SOURCE MATERIAL >>

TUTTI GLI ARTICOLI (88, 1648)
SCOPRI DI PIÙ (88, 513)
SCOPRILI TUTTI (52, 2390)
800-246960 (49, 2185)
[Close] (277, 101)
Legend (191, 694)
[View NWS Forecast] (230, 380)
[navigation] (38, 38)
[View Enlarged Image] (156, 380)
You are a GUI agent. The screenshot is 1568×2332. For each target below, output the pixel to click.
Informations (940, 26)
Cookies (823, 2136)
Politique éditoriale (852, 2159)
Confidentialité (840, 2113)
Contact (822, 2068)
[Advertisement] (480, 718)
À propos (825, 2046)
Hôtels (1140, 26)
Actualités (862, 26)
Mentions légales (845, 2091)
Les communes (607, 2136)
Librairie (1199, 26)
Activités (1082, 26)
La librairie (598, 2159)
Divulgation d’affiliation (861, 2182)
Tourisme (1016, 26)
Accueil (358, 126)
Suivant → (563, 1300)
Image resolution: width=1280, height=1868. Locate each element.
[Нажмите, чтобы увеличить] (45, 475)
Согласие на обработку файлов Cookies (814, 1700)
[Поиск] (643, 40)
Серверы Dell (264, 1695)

TASK TO COMPLETE >>
Please reproduce all of the entries exactly as they stand.

FINISHED TASK >>
TUTTI GLI ARTICOLI (88, 1648)
SCOPRI DI PIÙ (88, 513)
SCOPRILI TUTTI (52, 2390)
800-246960 (49, 2185)
[Close] (277, 101)
Legend (191, 694)
[View NWS Forecast] (230, 380)
[navigation] (38, 38)
[View Enlarged Image] (156, 380)
You are a GUI agent. The screenshot is 1568×2332. For each target below, output the pixel to click.
Informations (940, 26)
Cookies (823, 2136)
Politique éditoriale (852, 2159)
Confidentialité (840, 2113)
Contact (822, 2068)
[Advertisement] (480, 718)
À propos (825, 2046)
Hôtels (1140, 26)
Actualités (862, 26)
Mentions légales (845, 2091)
Les communes (607, 2136)
Librairie (1199, 26)
Activités (1082, 26)
La librairie (598, 2159)
Divulgation d’affiliation (861, 2182)
Tourisme (1016, 26)
Accueil (358, 126)
Suivant → (563, 1300)
Image resolution: width=1280, height=1868. Locate each element.
[Нажмите, чтобы увеличить] (45, 475)
Согласие на обработку файлов Cookies (814, 1700)
[Поиск] (643, 40)
Серверы Dell (264, 1695)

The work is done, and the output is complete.